Dickie is backed up here by The Stargazers, who redeem themselves for “I See The Moon” by doing a slick job on a flimsy but enjoyable crooner. The song is really little more than an extended chat-up line – “Someone broke into my heart and stole a beat or two / The finger of suspicion points at you” – but it’s smartly done, nobody overdoes things, at least until a nasty organ honk in the closing seconds. Valentine seems on this showing a fairly indifferent singer, but the slight strain and rasp in his voice makes for a winning performance of a song that might easily tip into unctiousness. 5

5

Comments

  1. 1
    Matthew on 10 Jan 2009 #

    Looks a bit like the young Orson Welles. Dishy.

  2. 2
    Billy Smart on 19 Mar 2009 #

    Light entertainment watch: A few Dickie Valentine television appearances survive;

    THE ANNE SHELTON SHOW: with Joe Lynch, Terry Scott, Deryck Guyler, Dickie Valentine, Libby Morris (1959)
    THE ARTHUR HAYNES SHOW: with Dickie Valentine (1963)

    BIG NIGHT OUT: with Mike and Bernie Winters (Hosts), Lionel Blair and his Dancers, David Nixon, Dickie Valentine, Susan Maughan, Saveen with Daisy May & Company (1963)

    BIG NIGHT OUT: with Mike and Bernie Winters (Hosts), Lionel Blair and his Dancers, David Hamilton (Voice Over Opening Credits), The ABC Television Showband, Vera Lynn, Dickie Valentine, Digby Wolfe, Jack Haig (1964)

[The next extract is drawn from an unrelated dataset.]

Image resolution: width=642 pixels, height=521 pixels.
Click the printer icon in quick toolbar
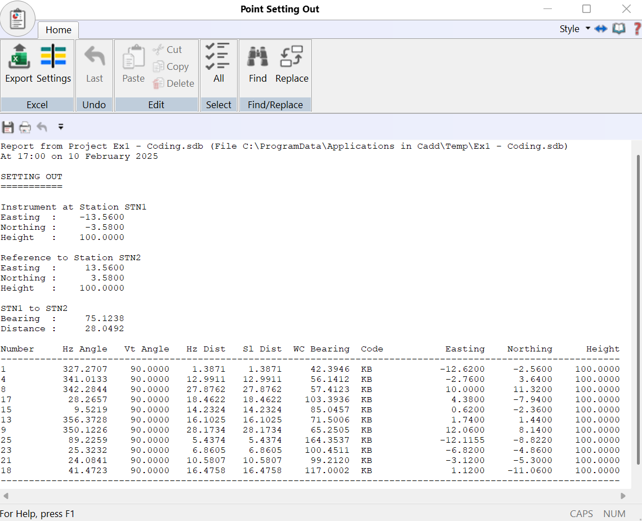coord(25,127)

    VAL PARNELL’S SPECTACULAR: The Dickie Valentine & Roy Castle Show

    VAL PARNELL’S SPECTACULAR: The Dickie Valentine Show (1958)

    While all of these are missing;

    COMEDY BANDBOX: with Tommy Trinder, Dickie Valentine, The Monarchs, Patsy Ann Noble, Chic Murray and Maidie, Richard Hearne, Bretton Woods, Saveen and Daisy May (1964)

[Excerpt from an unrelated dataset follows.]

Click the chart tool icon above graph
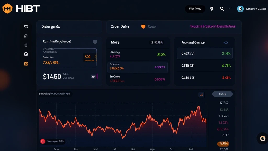Screen dimensions: 268x151 [x=201, y=95]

    CROWTHER’S IN TOWN: with Mike Yarwood, Sandy Powell, Dickie Valentine, Dilys Watling, Eddie Connor, Alex Welsh Jazz Band (1970)

    DAVID NIXON’S COMEDY BANDBOX: with Max Wall, Dickie Valentine, Mike Newman, Ted Durante (1966)

    DAVID NIXON’S COMEDY BANDBOX: with Roy Castle, Libby Morris, Dickie Valentine, Jack Douglas (1966)

    DRUMBEAT: with The Barry Sisters, The Kingpins, Dickie Valentine (1959)

    ENGELBERT: with Dickie Valentine, The Peter Gordeno Dancers, The Mike Sammes Singers, Jack Parnell and his Orchestra (1967)

    THE FRANKIE VAUGHAN SHOW: with Hattie Jacques, Dickie Valentine, Ted Rogers (1966)

    HERE’S TO THE NEXT TIME: with Cliff Richard, The Drifters, Dickie Valentine, Joan Regan, Lucille Graham, Mike Hall, The Joan Davis Dancers, The Mike Sammes Singers, Arthur Askey, Dickie Henderson (1959)

    THE LONDON PALLADIUM SHOW: with Jimmy Tarbuck (Compere), Dave King, Dickie Valentine, Rudi Schweitzer (1966)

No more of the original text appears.